The previous environmental minister wanted to increase the protected area around the Þjórsá river to prevent the creation of Norðlingalda Reservoir for electrical power, which she argued would do environmental damage to the river.
However Sigurður Ingi Jóhannsson recently said he intends to change the shape of the protected area.
Katrín Júlíusdóttir, MP for the Social Democratic Alliance believes Jóhannsson wishes to make this change to accommodate the creation of the Norðlingalda Reservoir that the previous minister of environment opposed.
The Iceland Nature Conservation Association already objects the possibility of development in Þjórsá, saying that it would not only effect the river but the surrounding area as well. The waterfalls Kjálkaversfoss, Dynkur and Gljúfurleitarfoss, for example, which are downstream, would be “ruined”.
When asked whether he thought it justifiable to sacrifice the waterfalls in Þjórsá for the sake of a power plant the minister said: “Tremendeously beautiful waterfalls and a beautiful area and I will respect the conclusions that the project managers [on the commission] draw when they have finished investigating.”

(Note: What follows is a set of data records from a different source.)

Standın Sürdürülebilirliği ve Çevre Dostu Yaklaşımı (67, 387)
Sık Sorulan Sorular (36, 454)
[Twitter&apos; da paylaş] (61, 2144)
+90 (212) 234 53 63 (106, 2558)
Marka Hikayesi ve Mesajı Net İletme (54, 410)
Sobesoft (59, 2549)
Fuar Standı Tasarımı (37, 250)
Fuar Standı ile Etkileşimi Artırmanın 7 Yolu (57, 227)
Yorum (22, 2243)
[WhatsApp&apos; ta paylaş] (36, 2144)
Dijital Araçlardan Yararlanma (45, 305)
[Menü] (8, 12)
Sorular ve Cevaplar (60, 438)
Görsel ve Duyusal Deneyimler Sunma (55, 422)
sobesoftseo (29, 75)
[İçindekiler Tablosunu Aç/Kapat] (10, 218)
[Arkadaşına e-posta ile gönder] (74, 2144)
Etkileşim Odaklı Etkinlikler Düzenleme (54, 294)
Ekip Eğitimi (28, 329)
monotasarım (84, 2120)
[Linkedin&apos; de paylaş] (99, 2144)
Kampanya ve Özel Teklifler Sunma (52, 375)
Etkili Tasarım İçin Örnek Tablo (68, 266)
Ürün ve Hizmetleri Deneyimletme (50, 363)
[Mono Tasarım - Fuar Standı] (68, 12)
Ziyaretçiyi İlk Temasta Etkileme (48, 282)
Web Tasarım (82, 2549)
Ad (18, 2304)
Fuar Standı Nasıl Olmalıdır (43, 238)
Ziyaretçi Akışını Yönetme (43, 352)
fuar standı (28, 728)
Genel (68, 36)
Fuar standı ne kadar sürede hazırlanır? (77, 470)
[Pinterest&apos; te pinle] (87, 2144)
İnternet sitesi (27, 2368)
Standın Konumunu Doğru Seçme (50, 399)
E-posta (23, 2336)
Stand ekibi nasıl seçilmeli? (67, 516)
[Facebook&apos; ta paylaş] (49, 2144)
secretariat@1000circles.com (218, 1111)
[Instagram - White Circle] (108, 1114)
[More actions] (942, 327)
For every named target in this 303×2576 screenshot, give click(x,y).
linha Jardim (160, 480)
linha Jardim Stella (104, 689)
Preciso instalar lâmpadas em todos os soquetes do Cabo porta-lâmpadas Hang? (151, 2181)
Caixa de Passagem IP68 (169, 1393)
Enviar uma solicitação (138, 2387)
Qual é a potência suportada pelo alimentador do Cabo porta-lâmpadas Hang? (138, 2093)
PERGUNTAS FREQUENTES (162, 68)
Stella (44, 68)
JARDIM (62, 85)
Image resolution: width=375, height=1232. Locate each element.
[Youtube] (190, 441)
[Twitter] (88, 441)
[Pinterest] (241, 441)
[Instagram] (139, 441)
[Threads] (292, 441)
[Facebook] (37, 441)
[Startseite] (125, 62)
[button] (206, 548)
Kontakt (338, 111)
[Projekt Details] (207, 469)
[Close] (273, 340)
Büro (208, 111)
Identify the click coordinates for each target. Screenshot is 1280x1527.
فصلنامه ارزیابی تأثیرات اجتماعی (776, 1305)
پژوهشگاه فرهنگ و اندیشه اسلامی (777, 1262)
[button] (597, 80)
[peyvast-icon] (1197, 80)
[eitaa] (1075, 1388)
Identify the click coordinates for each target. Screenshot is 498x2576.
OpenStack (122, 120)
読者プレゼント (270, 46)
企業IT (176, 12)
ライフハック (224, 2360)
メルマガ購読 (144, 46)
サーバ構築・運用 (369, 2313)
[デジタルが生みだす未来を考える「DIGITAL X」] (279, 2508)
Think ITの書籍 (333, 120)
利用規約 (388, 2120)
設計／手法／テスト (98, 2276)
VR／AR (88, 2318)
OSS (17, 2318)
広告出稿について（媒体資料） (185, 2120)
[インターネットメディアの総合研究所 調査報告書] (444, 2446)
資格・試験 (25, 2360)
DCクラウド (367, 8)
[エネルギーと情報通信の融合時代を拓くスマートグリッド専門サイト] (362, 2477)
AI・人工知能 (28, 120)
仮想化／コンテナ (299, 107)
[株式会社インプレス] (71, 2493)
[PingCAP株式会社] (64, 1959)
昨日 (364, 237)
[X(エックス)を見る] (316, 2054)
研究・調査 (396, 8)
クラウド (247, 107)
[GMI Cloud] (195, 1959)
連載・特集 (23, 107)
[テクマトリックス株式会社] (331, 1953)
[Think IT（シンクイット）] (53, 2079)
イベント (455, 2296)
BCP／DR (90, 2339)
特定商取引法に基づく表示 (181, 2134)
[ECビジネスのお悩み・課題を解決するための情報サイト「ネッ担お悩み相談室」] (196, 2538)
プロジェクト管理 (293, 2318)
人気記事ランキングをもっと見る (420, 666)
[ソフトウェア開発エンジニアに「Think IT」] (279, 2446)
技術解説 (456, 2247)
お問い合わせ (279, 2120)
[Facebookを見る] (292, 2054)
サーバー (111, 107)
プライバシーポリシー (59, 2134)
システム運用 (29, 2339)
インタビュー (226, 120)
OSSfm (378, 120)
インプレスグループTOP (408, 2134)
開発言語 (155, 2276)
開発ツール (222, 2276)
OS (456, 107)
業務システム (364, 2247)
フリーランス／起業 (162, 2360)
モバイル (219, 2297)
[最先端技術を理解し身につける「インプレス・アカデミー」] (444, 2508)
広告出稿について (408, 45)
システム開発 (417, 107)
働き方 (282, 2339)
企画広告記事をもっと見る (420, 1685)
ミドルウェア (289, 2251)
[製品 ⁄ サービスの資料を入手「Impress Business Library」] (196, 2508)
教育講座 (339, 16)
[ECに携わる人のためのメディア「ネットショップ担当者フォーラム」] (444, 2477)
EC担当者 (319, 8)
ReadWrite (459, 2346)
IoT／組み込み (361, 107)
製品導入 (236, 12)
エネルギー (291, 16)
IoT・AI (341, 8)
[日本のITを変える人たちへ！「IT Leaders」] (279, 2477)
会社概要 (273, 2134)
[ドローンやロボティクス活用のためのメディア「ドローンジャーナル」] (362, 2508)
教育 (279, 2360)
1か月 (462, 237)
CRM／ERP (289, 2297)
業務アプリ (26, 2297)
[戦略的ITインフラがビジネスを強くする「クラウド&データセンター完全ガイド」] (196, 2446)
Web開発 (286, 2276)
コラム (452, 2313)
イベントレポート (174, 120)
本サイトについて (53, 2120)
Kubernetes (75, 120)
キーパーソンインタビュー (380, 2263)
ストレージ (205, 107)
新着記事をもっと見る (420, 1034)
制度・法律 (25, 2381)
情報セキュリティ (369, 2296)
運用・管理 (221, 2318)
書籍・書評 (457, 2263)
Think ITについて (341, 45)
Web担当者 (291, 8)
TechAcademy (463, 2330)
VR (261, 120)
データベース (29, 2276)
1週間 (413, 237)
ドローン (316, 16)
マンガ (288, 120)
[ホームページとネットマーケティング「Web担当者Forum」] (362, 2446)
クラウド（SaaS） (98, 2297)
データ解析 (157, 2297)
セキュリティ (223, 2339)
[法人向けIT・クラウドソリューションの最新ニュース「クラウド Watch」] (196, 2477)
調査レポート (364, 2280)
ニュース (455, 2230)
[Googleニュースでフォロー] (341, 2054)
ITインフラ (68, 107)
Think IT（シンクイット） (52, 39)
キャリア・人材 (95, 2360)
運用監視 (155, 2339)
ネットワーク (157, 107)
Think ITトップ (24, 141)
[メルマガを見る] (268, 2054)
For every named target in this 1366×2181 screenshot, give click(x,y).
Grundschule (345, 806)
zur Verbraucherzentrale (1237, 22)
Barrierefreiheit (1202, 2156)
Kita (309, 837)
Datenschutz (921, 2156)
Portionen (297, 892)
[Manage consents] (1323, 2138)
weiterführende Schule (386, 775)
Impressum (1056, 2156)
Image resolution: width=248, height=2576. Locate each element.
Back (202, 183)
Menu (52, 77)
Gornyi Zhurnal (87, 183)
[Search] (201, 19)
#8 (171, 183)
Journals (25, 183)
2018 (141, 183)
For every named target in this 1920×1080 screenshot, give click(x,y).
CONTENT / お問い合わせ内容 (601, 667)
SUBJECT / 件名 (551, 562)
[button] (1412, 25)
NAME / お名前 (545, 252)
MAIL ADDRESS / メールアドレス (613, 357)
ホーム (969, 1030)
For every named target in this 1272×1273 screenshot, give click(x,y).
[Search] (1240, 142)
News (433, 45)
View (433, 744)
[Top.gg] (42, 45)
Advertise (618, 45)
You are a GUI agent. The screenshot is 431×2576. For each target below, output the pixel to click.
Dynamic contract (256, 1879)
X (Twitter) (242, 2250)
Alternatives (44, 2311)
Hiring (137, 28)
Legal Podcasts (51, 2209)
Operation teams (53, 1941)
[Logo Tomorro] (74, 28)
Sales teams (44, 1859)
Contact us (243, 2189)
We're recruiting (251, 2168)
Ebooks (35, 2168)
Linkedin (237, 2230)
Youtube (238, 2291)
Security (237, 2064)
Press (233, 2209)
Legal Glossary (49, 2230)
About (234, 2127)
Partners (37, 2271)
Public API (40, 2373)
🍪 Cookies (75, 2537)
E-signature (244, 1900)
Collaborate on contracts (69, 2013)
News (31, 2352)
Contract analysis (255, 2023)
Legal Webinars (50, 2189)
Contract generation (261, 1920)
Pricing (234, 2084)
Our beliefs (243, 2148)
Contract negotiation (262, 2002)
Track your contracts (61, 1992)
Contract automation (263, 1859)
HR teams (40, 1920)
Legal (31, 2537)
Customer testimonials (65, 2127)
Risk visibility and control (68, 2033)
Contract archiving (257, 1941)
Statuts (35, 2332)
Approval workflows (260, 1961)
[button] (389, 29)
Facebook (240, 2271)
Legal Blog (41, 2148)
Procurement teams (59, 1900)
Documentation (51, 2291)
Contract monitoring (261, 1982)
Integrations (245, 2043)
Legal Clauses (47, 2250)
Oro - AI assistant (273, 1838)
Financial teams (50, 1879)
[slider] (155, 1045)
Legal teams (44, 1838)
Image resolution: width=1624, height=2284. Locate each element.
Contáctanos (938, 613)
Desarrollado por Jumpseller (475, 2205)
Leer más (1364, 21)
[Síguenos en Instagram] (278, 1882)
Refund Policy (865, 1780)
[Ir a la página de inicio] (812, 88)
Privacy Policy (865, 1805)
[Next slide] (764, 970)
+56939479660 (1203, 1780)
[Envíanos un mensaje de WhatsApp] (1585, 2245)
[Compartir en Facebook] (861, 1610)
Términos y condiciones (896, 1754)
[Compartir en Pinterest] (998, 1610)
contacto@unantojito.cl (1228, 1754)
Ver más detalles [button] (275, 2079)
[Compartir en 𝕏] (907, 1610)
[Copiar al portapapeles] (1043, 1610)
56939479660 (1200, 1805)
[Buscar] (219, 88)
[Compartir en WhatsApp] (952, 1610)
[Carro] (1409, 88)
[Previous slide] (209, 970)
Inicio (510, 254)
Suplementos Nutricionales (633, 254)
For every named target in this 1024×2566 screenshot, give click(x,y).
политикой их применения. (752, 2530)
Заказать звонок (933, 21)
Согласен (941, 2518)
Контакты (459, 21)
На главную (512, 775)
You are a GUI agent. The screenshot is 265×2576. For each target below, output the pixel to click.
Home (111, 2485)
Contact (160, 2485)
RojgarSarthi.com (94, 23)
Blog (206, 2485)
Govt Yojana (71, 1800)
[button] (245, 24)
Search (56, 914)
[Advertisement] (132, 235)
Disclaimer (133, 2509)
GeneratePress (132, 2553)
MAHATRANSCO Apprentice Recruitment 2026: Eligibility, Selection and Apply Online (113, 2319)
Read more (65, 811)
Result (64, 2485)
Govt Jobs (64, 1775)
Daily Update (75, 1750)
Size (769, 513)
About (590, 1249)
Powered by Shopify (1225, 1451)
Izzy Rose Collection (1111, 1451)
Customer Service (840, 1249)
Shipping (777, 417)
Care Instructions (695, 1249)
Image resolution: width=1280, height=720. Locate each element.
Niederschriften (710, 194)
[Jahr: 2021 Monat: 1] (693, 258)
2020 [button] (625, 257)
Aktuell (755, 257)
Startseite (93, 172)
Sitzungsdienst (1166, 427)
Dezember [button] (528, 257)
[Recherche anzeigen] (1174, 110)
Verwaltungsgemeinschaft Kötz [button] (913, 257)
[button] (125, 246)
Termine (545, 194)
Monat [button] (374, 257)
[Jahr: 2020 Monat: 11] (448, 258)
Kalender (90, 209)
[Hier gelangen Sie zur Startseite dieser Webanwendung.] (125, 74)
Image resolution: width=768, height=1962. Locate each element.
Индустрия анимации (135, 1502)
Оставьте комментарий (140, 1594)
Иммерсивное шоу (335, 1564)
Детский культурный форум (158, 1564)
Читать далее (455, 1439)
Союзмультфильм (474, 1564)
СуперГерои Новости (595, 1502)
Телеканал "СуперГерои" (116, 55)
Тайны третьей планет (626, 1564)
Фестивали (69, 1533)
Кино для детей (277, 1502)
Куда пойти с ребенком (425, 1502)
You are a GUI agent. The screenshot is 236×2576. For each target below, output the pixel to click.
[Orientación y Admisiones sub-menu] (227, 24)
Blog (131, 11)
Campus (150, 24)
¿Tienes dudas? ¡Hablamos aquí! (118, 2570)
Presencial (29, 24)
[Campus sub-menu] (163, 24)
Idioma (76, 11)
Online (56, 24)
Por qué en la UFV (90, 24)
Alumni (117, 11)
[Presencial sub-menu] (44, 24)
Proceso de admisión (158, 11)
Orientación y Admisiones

When pressed to answer whether or not the minister felt it justifiable to sacrifice the waterfalls in Þjórsá the minister said, that should the commission come to the conclusion that it was alright, he would respect it.
Þjórsárver is an integral nesting spot for a large proportion of the world’s goose population, and has been protected by both the Environment Agency of Iceland and the Ramsar Convention since 1981.